Rift between couples

If your partner was going through some hardship in life, wasn’t able to concentrate on the family, went into the depression mode, wasn’t his/her old self, would it create a rift between you two?

I’ve seen this happen an odd few times in real life but quite often in the movies. :khumar: And I don’t understand why the other partner acts so omg-things-aren’t-working-out-between-us knowing that his other half is going through some tough times and needs his/her family the most at this stage.

Re: Rift between couples

i'm going through hard times since my parents' death and sadly i just can't get over it even after having a lovely family of my own, call me ungrateful or whatever but i'm trying my hard to catch up with life. my husband is being supportive most of the time but I don't blame him if sometimes he can't carry on supporting me and dealing with me.

Re: Rift between couples

People are SELFISH.....

Re: Rift between couples

I’m sorry for your loss. :flower1: God bless Psyah bhai!

Re: Rift between couples

i don’t know if i answered your question bbc? :hehe:

Re: Rift between couples

hmmm no you just gave me an example of how most couples are able to get on with each other even during hard times... I'm talking about the minority here... I guess they're just the immature bunch... there, I answered my own question! :D

Re: Rift between couples

Ive met one couple who divorced because the wife had 7 miscarriages and had slipped into depression. I think its hard for both parties and of course need each other's support.

I think its a lot more than selfishness. I am not sure what they went through but I will say its important for both to try for each other's sake. I know sometimes we cannot help things and I am sure its much easier said than done...but trying is important.

Re: Rift between couples

Because to support your partner in such a huge way, when you have no support from them is NOT EASY. I don’t think that warrants breaking up. We should, however, recognize that it is not easy and try to get as much outside support as we need, while trying to be strong.

Re: Rift between couples

I understand the importance of supporting your partner.....and some things....such as in the example of the miscarriages mentioned above by Reha....can't be controlled.

But there are cases where a spouse's behavior is so hurtful that one decides that they're sick of giving chances....it's only getting worse and is hurting others in the family....and enough is enough. Again, it depends upon the situation....and we can't really judge unless we've been in their shoes.

Re: Rift between couples

It would definitely create a rift. And to pass through those hard times the other partner has to sacrifice A LOT to keep peace and until things get back to normal.
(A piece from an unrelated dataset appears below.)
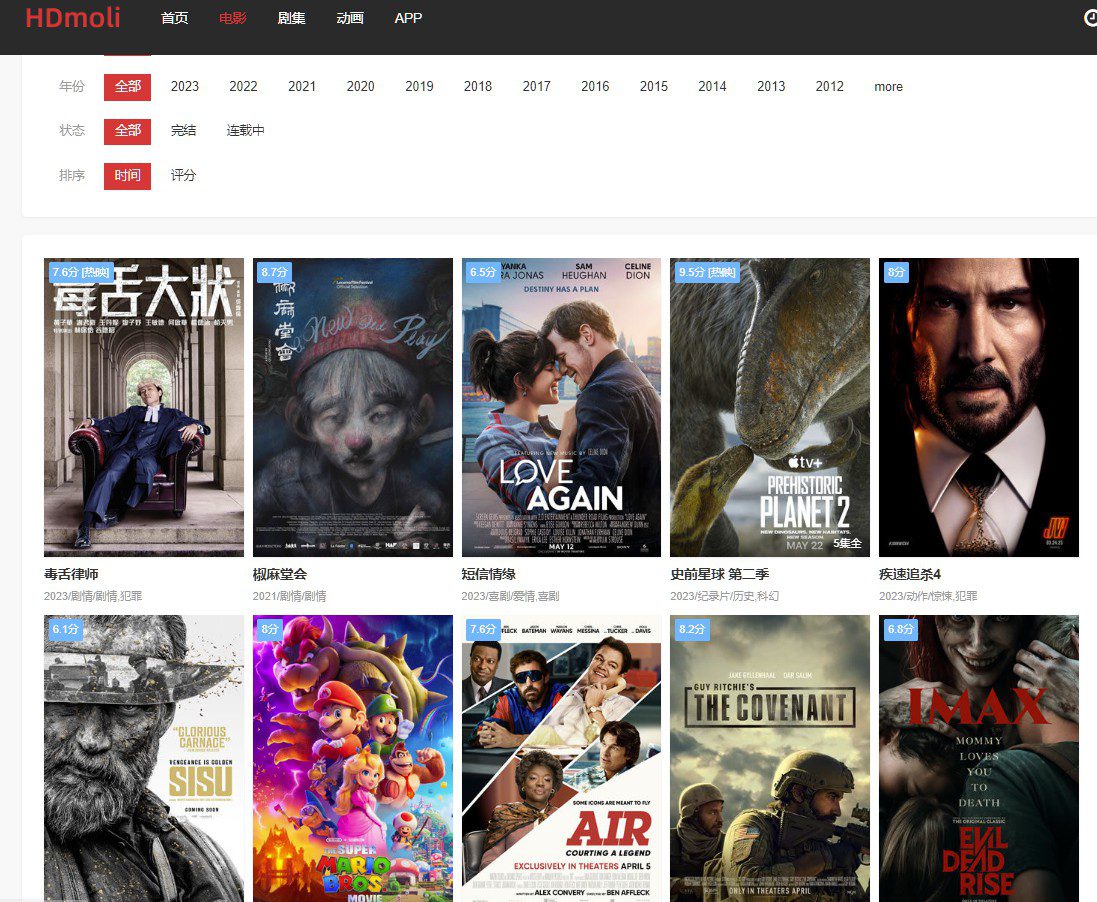Sort movies by 评分
Viewport: 1097px width, 902px height.
click(x=183, y=176)
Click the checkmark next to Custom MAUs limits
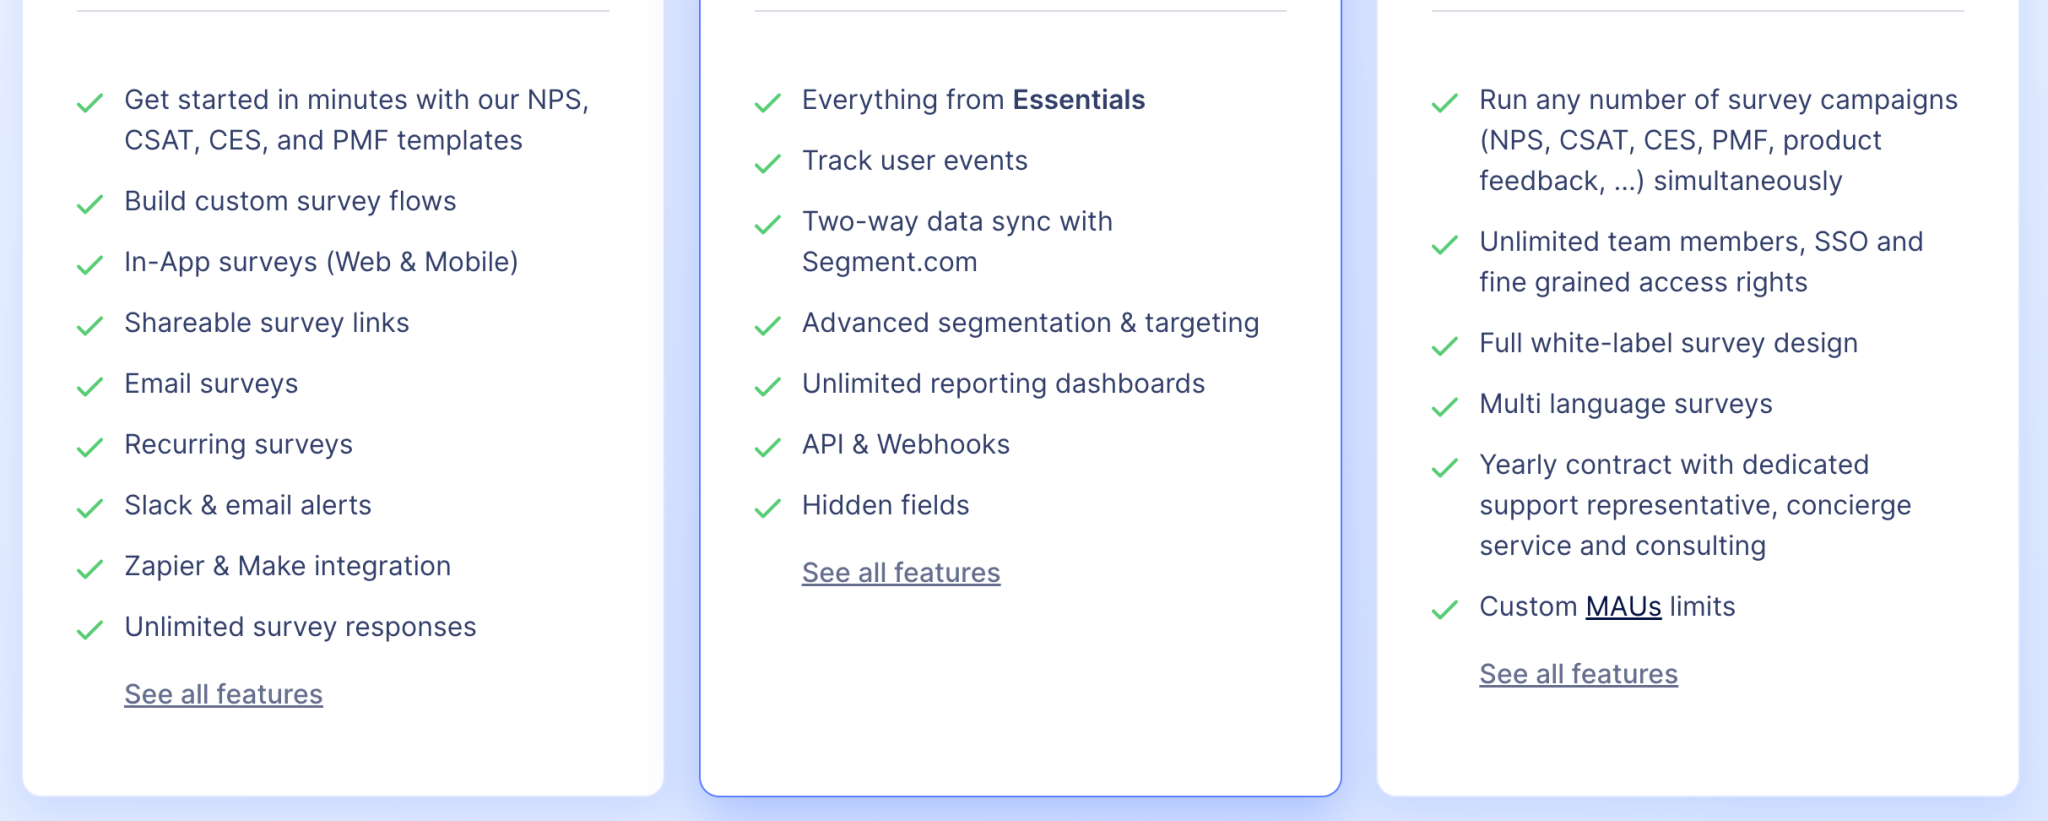 (1445, 607)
But sometimes things never go back to normal, which could possibly lead to a separation.

Re: Rift between couples

Yup ^

Support is important and in the example I gave...both husband and wife were invested in having children. Granted the wife had to bear the trauma but the husband also went through his share of issues with the loss of his child 7 times. Its not easy on either one.

All I am saying is both should try for each other's sake.

Re: Rift between couples

While this may apply to some people, there are cases where someone has chronic or recurrent depression and not doing anything about it except let the period pass through temporarily only for it to hit back again. Sometimes depression goes away when the problem causing it is taken care of, but other times if it's something serious such as losing a loved one etc., then a lot more time and in some cases even seeking medical help is needed.
If two people are emotionally connected and are a couple and one of them is feeling down, the other is bound to get affected by it. They just have a different way of coping with it because it's not easy seeing your partner go through something like that. I'm not saying the other should throw tantrum fits but If the former isn't doing anything about it and isn't cooperative, it'll eventually negatively affect the other person involved.